Your goal> Only a number is required: the count of lines in the material below that contain "scrollbar".

- - - - - - -

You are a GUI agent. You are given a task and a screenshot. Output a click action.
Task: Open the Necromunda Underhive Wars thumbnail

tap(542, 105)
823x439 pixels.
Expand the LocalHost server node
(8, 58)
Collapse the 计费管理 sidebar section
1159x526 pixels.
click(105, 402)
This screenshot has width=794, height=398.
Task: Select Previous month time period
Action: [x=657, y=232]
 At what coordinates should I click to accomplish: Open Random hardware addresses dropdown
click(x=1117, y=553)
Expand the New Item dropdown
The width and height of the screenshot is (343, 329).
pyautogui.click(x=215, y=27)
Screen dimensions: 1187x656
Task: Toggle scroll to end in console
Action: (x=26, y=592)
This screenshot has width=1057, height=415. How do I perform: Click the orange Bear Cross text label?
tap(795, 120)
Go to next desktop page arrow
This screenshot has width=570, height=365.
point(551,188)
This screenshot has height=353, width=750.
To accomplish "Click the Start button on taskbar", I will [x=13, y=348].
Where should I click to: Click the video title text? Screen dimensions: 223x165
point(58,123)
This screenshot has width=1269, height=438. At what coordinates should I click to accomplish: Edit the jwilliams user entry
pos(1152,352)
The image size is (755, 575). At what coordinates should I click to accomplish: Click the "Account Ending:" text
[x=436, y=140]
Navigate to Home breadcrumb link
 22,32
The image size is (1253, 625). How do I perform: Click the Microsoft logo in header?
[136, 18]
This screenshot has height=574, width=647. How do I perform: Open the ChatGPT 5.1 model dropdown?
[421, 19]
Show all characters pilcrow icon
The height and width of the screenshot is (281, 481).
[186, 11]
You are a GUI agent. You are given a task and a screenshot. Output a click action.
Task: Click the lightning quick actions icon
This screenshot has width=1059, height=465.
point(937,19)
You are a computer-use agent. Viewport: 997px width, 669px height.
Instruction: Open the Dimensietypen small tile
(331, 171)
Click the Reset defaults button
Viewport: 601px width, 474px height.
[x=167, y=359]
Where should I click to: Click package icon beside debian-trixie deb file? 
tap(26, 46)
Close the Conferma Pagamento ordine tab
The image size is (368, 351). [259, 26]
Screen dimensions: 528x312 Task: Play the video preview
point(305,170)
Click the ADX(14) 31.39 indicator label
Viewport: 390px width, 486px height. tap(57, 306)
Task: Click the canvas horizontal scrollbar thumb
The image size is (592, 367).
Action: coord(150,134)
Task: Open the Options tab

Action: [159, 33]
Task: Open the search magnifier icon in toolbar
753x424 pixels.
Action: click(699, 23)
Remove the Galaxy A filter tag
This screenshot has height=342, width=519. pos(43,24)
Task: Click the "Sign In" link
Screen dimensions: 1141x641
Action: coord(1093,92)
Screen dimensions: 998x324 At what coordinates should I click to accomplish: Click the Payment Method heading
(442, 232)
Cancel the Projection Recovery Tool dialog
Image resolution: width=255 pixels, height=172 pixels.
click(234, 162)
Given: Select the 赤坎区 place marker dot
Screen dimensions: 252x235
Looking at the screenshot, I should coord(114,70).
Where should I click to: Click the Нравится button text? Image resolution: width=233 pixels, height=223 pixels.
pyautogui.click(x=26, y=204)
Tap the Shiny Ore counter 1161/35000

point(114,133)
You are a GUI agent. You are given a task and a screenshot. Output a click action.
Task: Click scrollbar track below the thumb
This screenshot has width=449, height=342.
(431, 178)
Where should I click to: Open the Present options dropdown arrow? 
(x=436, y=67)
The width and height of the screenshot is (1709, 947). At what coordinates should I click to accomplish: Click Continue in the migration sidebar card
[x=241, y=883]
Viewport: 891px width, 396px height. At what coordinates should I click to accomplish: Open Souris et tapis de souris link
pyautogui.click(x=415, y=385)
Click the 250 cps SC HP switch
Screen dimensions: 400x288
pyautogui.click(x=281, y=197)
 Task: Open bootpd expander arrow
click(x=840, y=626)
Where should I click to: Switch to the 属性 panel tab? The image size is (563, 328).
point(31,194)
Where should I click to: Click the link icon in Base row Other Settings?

- - - - - - -

Final answer> 2